* [WHAT TO DO]: Copy the entries from the line with "1568x566 pixels." up to and including the line with "Action: 16,33", changing "hamburger" to "main" and leaving everything else as it is. Leave the pictures out.
== RECORD LIST
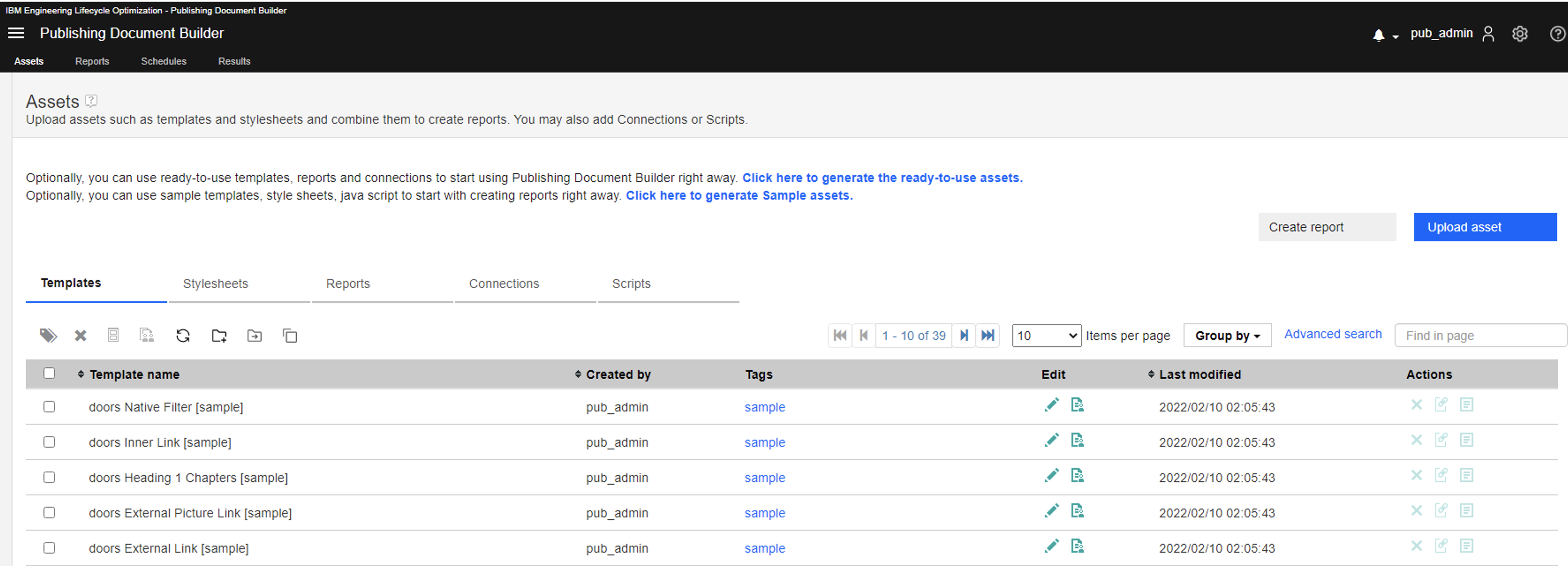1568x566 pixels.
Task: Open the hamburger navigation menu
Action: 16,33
====
== RECORD LIST
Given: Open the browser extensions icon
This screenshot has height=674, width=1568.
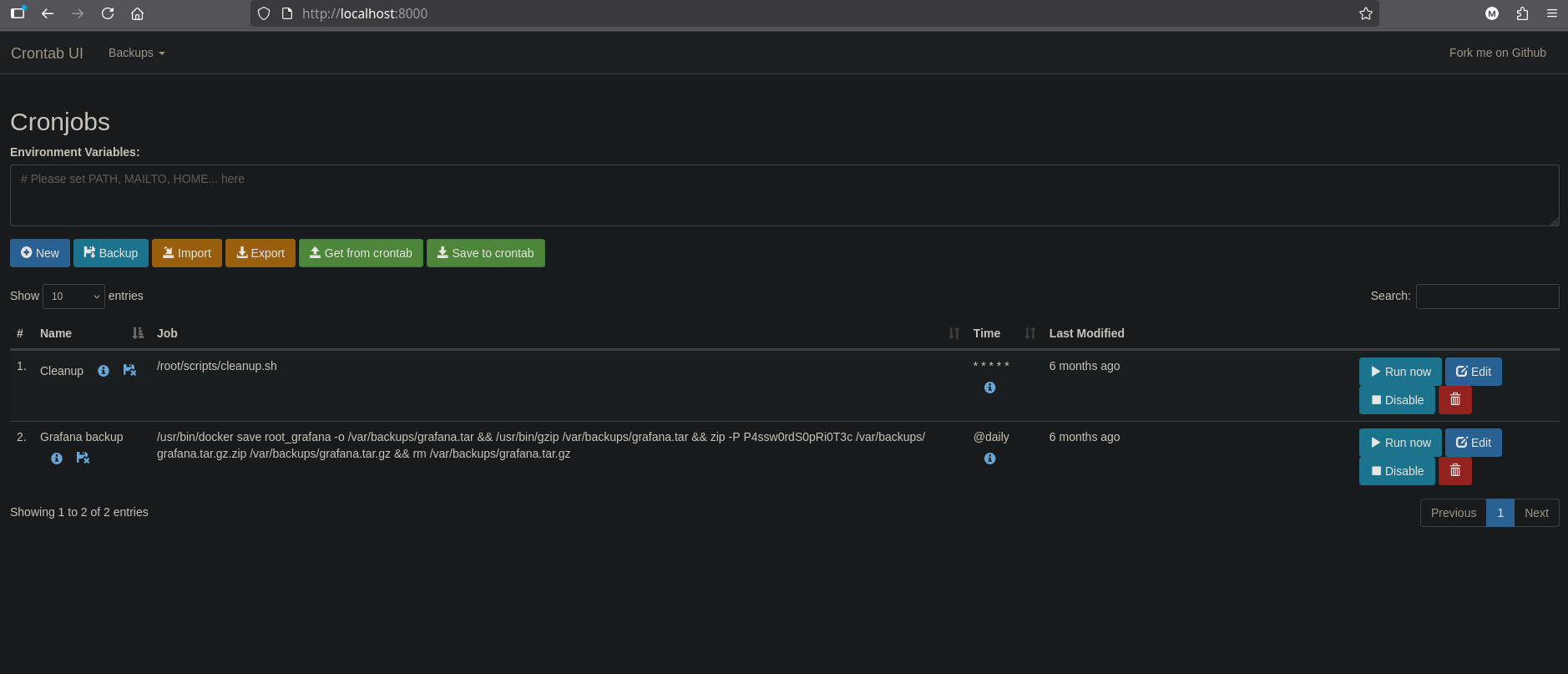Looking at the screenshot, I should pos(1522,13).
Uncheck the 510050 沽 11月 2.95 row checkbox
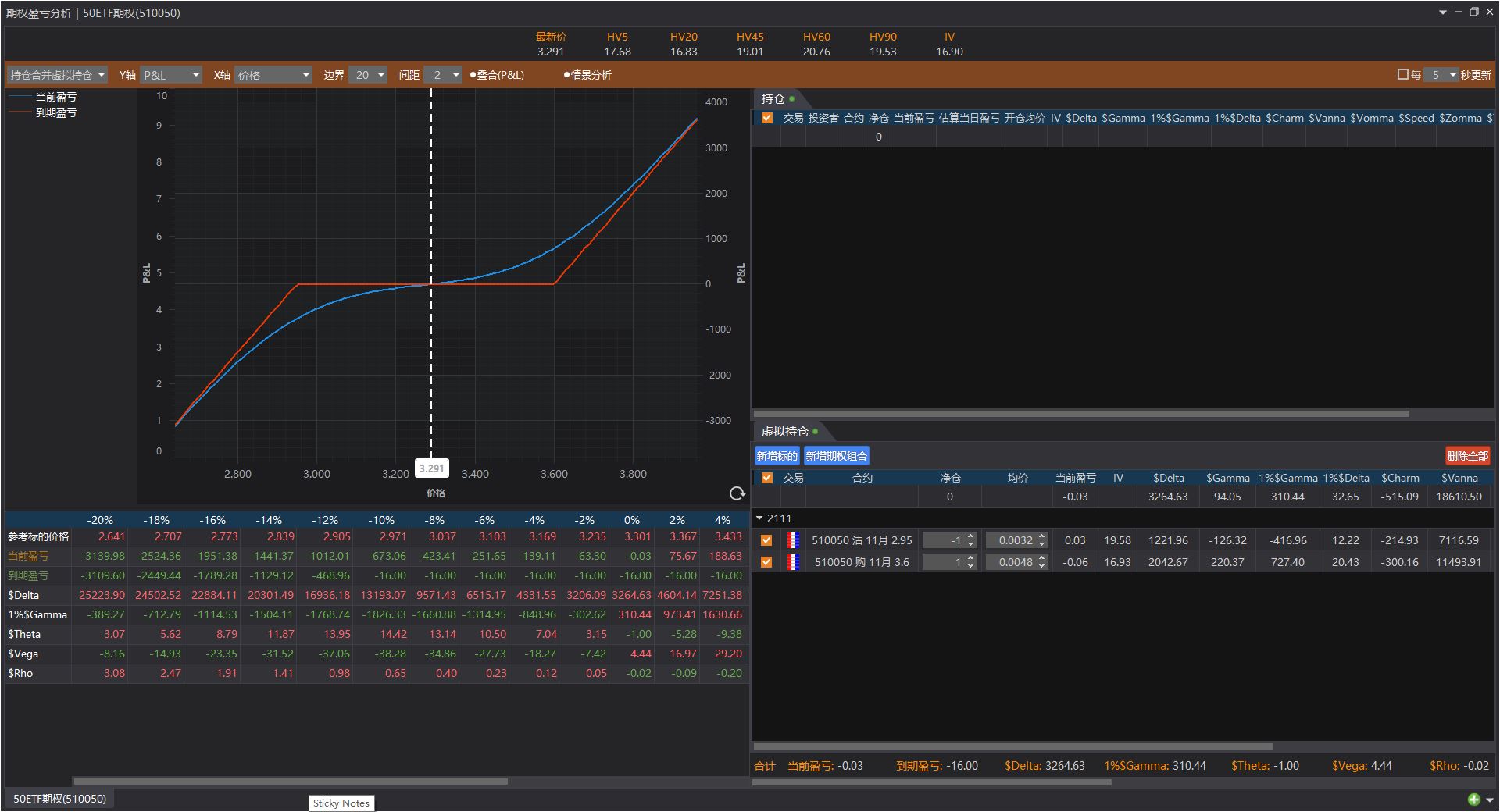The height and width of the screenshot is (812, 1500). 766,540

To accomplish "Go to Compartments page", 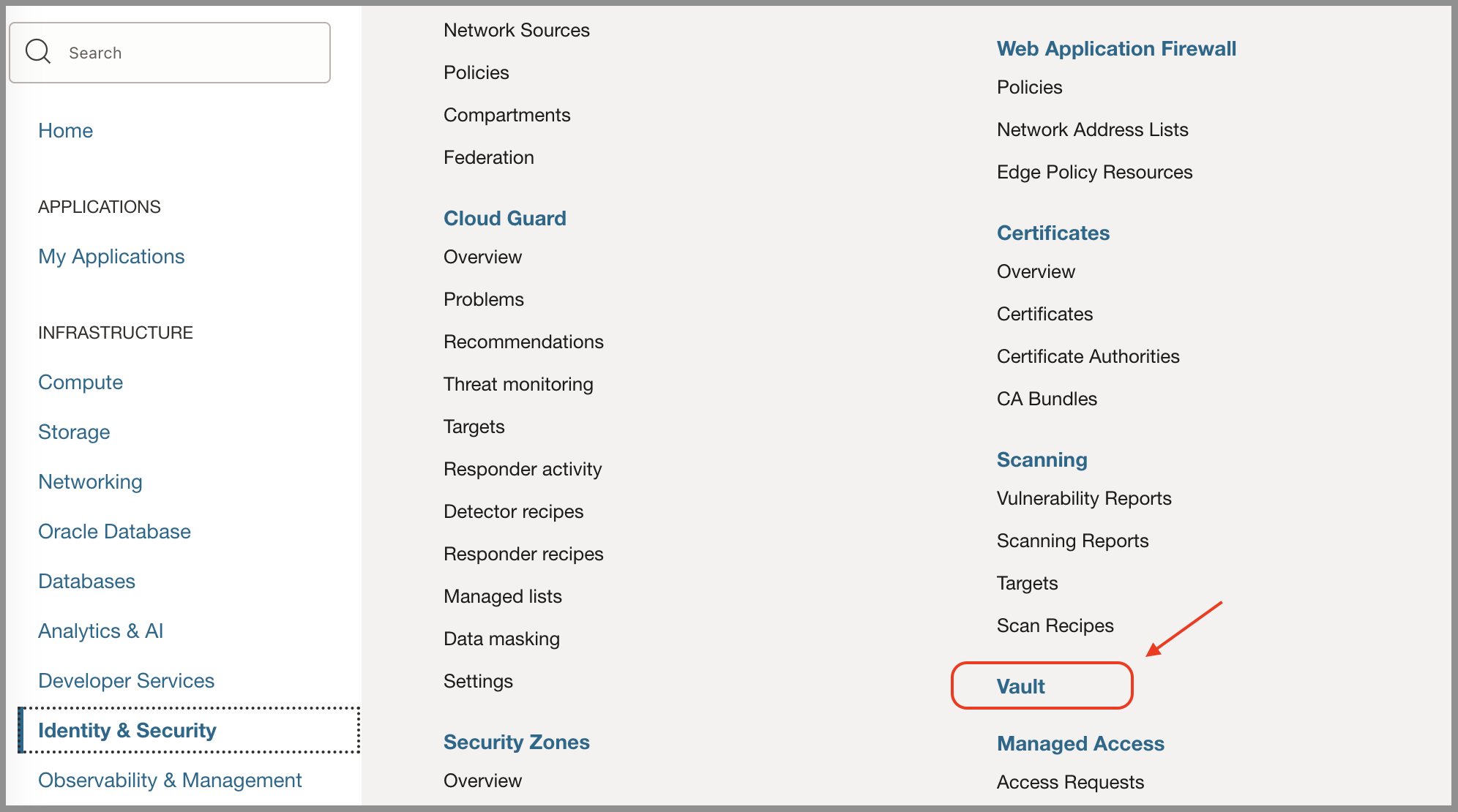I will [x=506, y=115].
====
* [WRITTEN RESPONSE]:
1568x566 pixels.
Task: Open the main navigation menu
Action: 16,33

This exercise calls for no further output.